As with most of us working from home, I, too, have taken part in video conferences (VC). I usually avoid the video part, keeping only the audio on, but I just had to join a couple of VCs . That’s when I discovered that my laptop camera was not working. I ran a few checks on the software. After an hour of fiddling, it became clear that there was nothing I could do to fix the problem. The camera, bought a few months ago, just did not work.

I should have been disappointed. I had spent quite a bit on the purchase, and having to pay to have a new thing fixed — impossible under the circumstances — is always unpleasant. I guess I should have checked it when I bought it, but I hadn’t. I simply did not care for the camera, and I was more relieved than aggrieved to find that it did not work.

It is only when such things happen that you realise that you are often forced to pay for things you do not want. They come bundled with other objects — the camera, for example, which came with the laptop. Such instances also make you wonder why certain things are considered “essential” even if people may not want them, like them or use them.

Cameras, in particular, are a striking example of something that is integrated in everything from phones to laptops. We live in a culture filled with images — much of it driven by advertising, which seeps into every corner of our lives. The camera is so ubiquitous that we consider it natural, and never pause to think that it may be a product of another culture specific to a certain geography. Like the suit and tie, now a universal product, which had its origins in a particular European heritage.

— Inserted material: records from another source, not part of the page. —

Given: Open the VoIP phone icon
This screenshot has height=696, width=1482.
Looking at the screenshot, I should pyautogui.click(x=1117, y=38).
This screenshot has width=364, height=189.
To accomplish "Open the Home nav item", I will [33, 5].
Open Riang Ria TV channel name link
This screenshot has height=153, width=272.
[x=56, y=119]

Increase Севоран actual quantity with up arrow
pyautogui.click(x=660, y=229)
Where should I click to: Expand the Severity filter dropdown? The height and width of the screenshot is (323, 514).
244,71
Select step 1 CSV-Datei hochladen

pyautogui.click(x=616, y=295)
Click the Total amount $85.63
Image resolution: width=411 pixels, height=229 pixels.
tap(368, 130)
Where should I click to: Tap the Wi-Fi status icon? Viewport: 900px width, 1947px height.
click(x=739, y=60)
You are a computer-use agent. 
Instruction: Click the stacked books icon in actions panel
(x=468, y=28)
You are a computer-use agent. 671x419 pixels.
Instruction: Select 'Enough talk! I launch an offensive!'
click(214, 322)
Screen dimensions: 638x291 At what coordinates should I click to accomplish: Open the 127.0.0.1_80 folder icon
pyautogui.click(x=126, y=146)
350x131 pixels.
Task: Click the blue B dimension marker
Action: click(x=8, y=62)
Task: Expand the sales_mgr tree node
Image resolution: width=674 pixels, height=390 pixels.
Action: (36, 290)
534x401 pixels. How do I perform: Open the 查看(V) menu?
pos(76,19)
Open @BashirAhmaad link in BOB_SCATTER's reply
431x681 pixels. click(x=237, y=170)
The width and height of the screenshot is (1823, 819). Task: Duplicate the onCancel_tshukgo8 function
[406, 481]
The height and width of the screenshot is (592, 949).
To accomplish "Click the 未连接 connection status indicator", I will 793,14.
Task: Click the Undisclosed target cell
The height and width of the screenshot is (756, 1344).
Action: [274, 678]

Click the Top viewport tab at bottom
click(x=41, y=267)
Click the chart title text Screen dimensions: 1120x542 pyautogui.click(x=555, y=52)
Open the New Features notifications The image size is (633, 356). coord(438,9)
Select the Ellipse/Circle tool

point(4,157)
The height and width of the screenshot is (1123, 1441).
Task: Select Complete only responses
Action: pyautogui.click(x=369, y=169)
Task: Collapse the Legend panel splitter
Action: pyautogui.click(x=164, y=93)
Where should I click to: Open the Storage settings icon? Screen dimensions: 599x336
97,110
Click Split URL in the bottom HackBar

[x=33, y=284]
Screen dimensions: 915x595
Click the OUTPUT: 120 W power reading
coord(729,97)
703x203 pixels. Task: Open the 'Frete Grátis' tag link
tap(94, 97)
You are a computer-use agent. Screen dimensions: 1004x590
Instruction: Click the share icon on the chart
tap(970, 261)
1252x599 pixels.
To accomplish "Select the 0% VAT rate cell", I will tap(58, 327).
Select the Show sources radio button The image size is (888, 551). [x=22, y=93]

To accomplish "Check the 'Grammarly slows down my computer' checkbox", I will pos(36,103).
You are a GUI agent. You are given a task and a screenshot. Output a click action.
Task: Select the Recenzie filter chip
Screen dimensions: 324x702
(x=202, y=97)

A long time ago, my sister had introduced me to the idea that technology is rooted in specific cultures. She came across the concept in a book by a French writer who had questioned why the image of a person — hence, fashion — dominated so much of our lives. The focus on fashion has driven many other developments — the discovery of various fabrics, dri-fit clothing, magazines and talk shows, not to forget Fashion TV.

This thought struck me forcefully in a museum, of all places. Many years ago, broke and without many places to go to, I spent a lot of time at the National Gallery in London. Entry was free, and there were countless paintings on display. Even if I knew nothing about art, I enjoyed the soothing tones of a Monet, and Manet’s stunning The Execution of Emperor Maximilian . What amused me the most was the number of portraits in the museum’s collection. The subjects of these paintings would have been petty nobles who were probably patrons of the artists, but I found it odd that they should stand for hours, families in tow, for a painting.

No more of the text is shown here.